Bugün Karaman il sınırları içinde, Karadağ üzerinde ve çevresinde kurulmuş irili ufaklı köylerin arasındadır. Bu bölge kaya kiliseleri ve mağaralarıyla dikkat çekicidir. Orada bir de Derbe höyüğü vardır. Bu çevrede; Özyurt, Yollarbaşı, Kılbasan, Madenşehri, doğu ileride Yeşildere, Taşkale gibi yerlerde antik kalıntılar ve höyükler çoktur.
Derbe çevresinde Bin bir Kilise denilen antik yerleşimli yerler vardır. Aziz Paul’un bu bölgeye gelmesi, bu bölgenin Hıristiyanlığın çıkış yerlerinden olması, antik bir yol ile direkt olarak Lystra’ya bağlanması gibi nedenlerden dolayı bu bölgenin de önemi büyüktür.
Derbe yazıtı; Konya Arkeoloji Müzesi’nde 1145 envanter numarasıyla sergilenmektedir.
Yazılı kaynakların da yardımıyla tarihe ışık tutan bilgiler bu antik kentlerin önemini bir kez daha ortaya koyacaktır. Derbe tarihi, bir köşe yazısına sığmayacak kadar uzun bir konudur. Ancak Derbe’nin önemi hakkında kısa bilgiler vermekle yetineceğim.
Derbe, İncil’de adı geçen antik bir kenttir. İncil’de, Konya’nın iki antik kentinde geçen bazı olaylar anlatılmaktadır. Bu kentlerden biri Derbe öteki Lystra’dır. Hıristiyanlık dinini anlatmak ve yaymak için yeryüzünde insan yaşayan pek çok yeri dolaşan Aziz Paul; önce Yalvaç’a sonra Konya’ya gelir. Konya’da bir süre kalıp vaazlar veren Aziz Paul taşlanarak şehir dışına çıkarılır. Aziz Paul bu kez Lystra’ya gelerek vaazlar verirse de Konya’dan gelen bir topluluk tarafından yeniden taşlanır. Aziz Paul, bu kez Derbe kentine gider. Orada taşlanmaz ve bir süre vaazlar vererek geriye döner. İncil’de geçen olaylar böylece sürer gider.
Yıllardır ihmal edilen Karadağ ve çevresindeki antik kentlerin yeniden incelenip araştırılmasına, kazılar yapılmasına başlanmıştır. Bu yeni çalışmaların ilki Derbe’de yapılıyor. Derbe antik kentinde kazı çalışmalarına başlanmış olması tarihçiler açısından sevindirici bir gelişmedir.

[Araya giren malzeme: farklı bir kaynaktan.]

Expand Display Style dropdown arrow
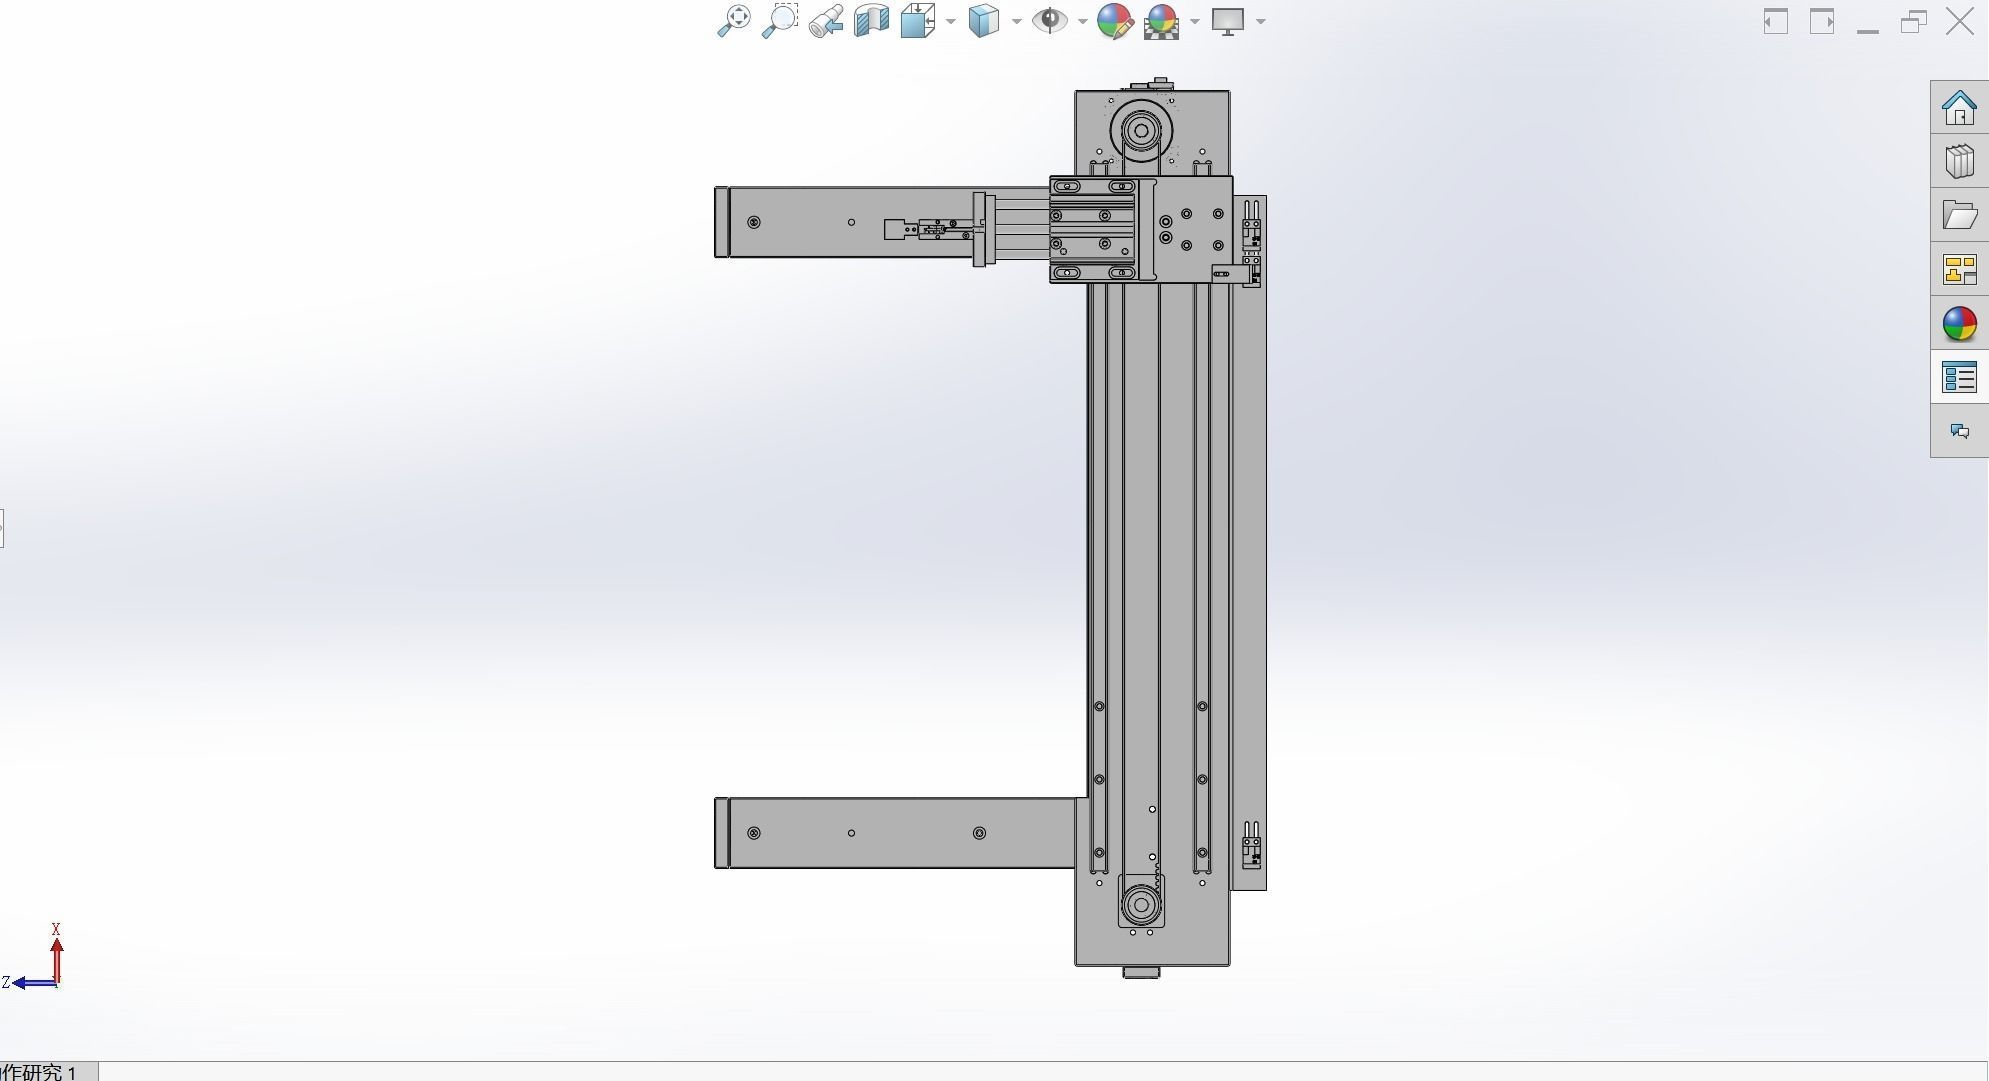click(x=1016, y=21)
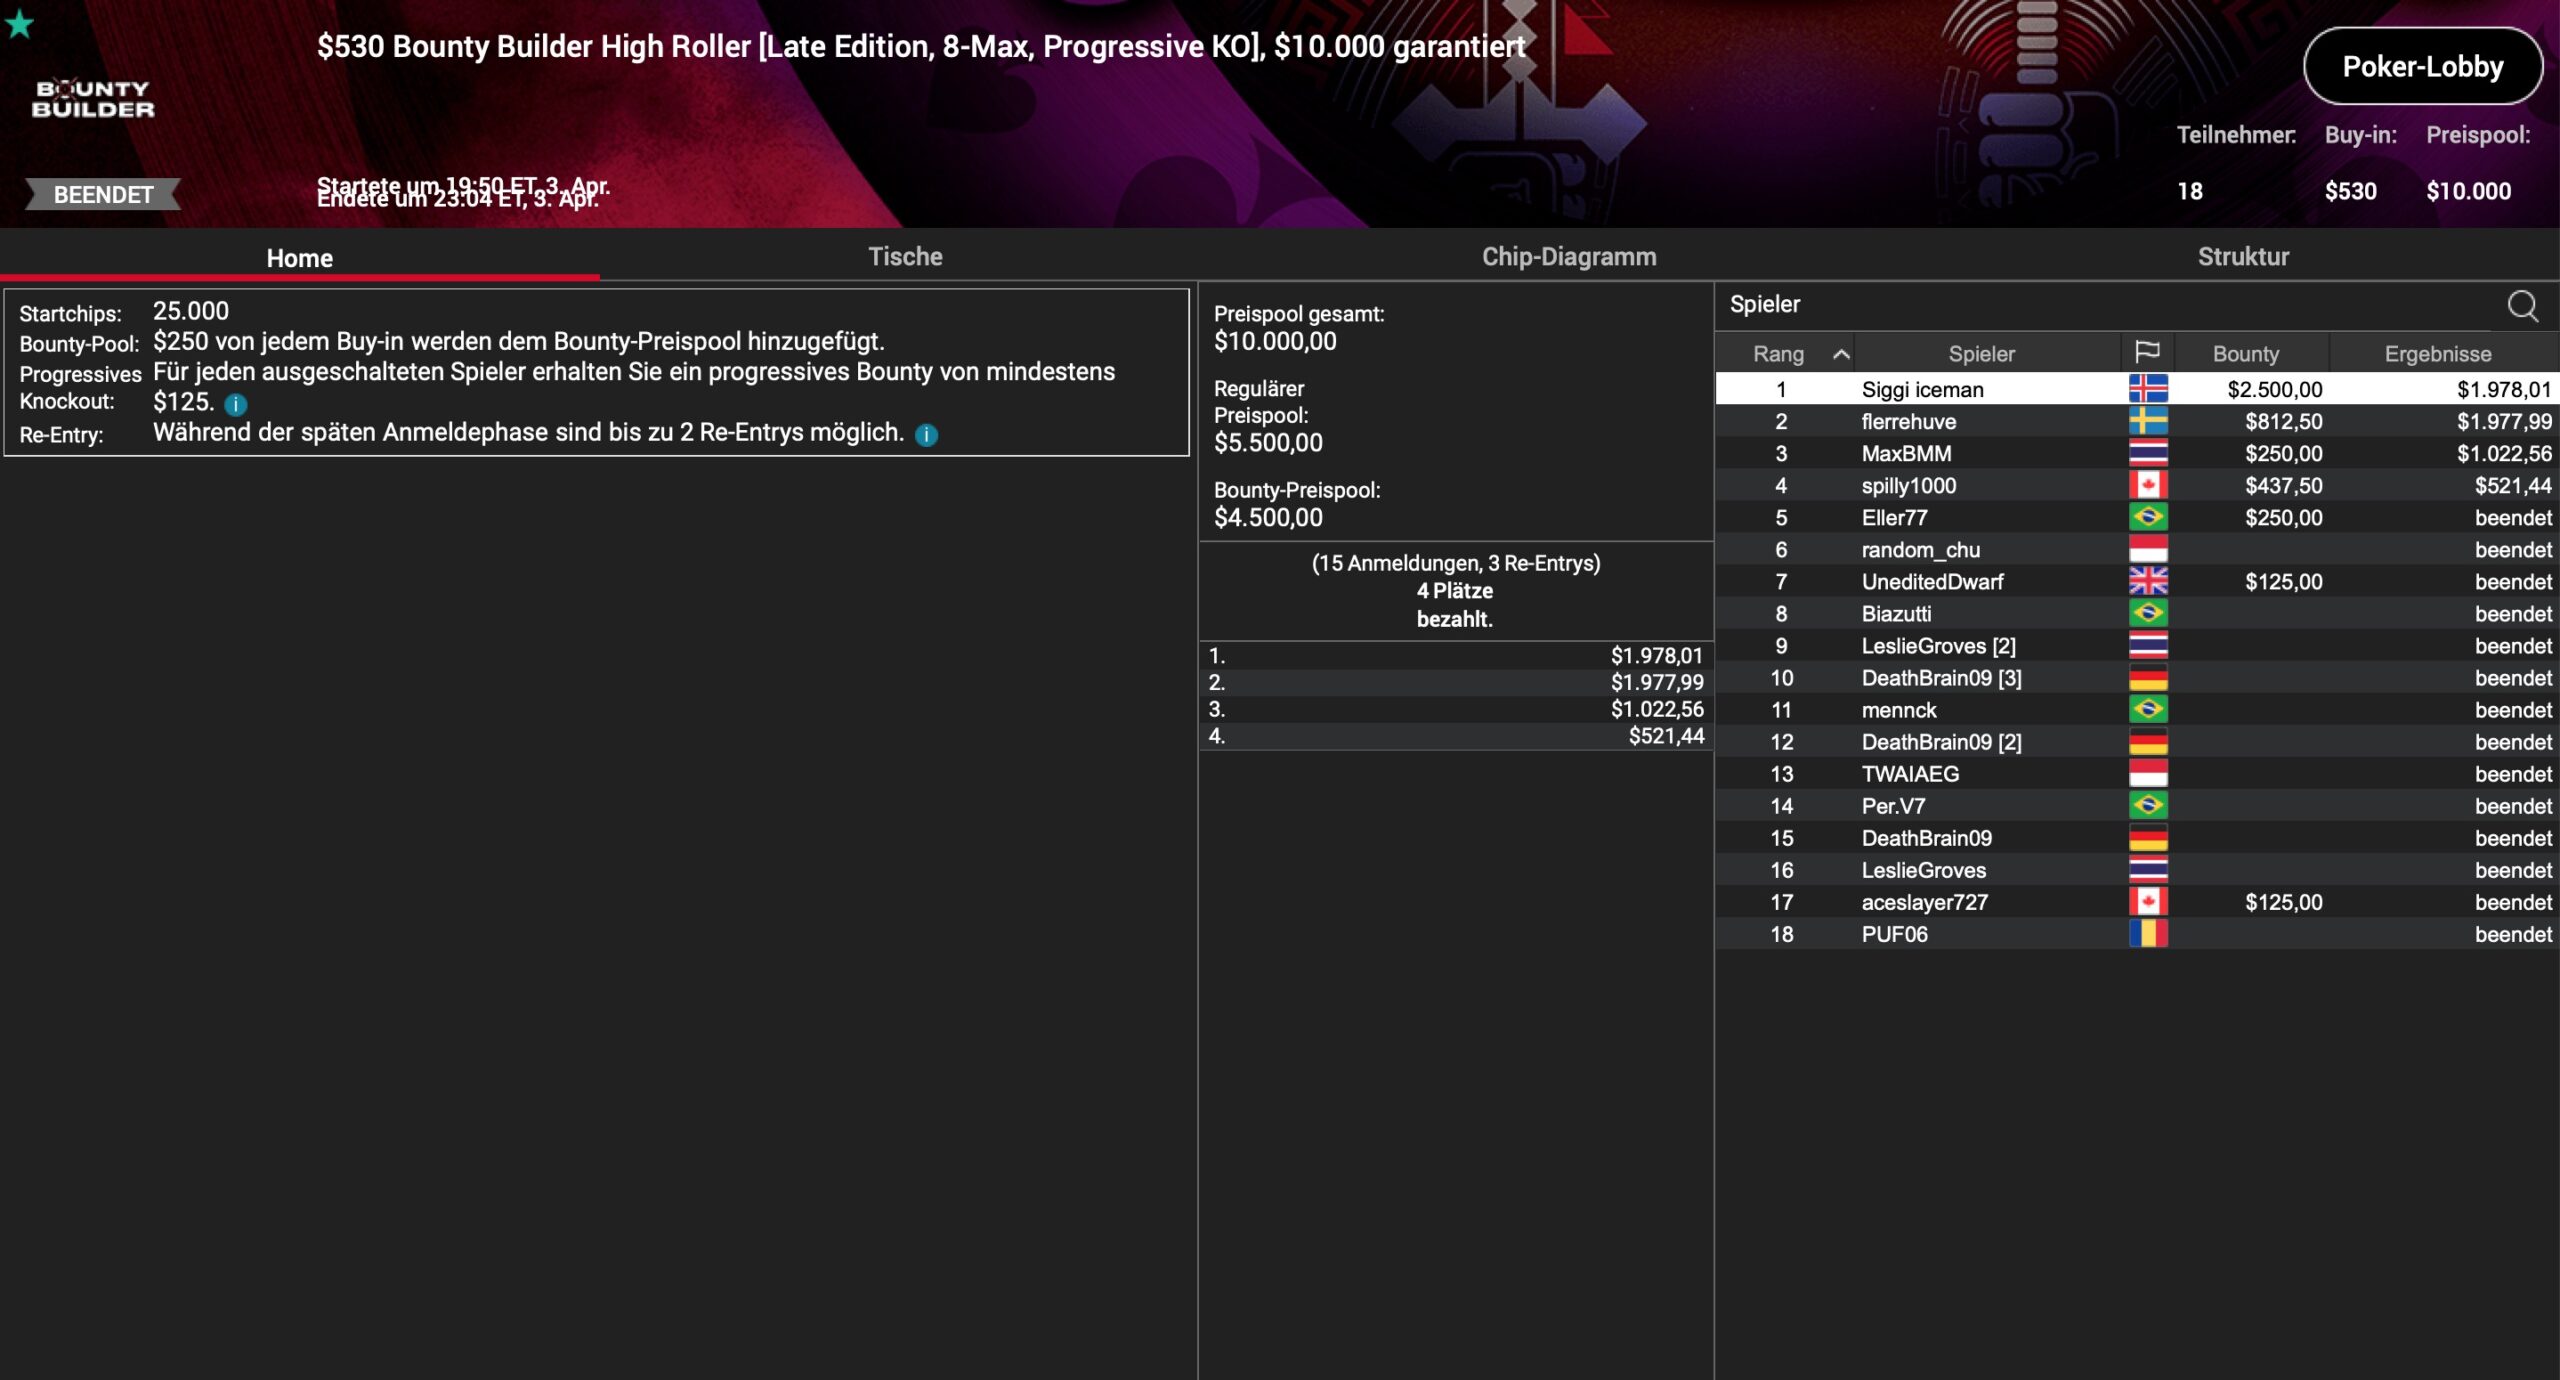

Daha önce kısaca değinildiği gibi; Derbe; hem tarih açısından, hem İncil’de adı geçmesi dolayısıyla çok önemlidir. Derbe yeterince tanıtılmadığından içeride ve dışarıda gereken ilgiyi görmemiştir. Derbe kazısından sonra önce tarihçilerin sonra da Hıristiyanların ilgileri çoğalacaktır. Derbe ve Lystra, Hıristiyanların hac yerlerinden olduğu için buralar inanç turizmine aday yerlerdendir. Derbe hakkında şimdiye kadar çeşitli akademik tarih çalışmaları yapılıp tarih ve arkeoloji kongrelerinde anlatılmıştır. Küçük kitapçıklar yayımlanmış, yayınlara konu olmuş ve Derbe hakkında birçok makale yazılmıştır. Ama yeterince ve geniş bir tanıtma yapılmadığından Derbe ve Lystra yeterli ilgiden yoksun kaldı. Çünkü tanıtım eksikliği vardır. Çünkü buraların inanç turizmine açılması gerekmektedir.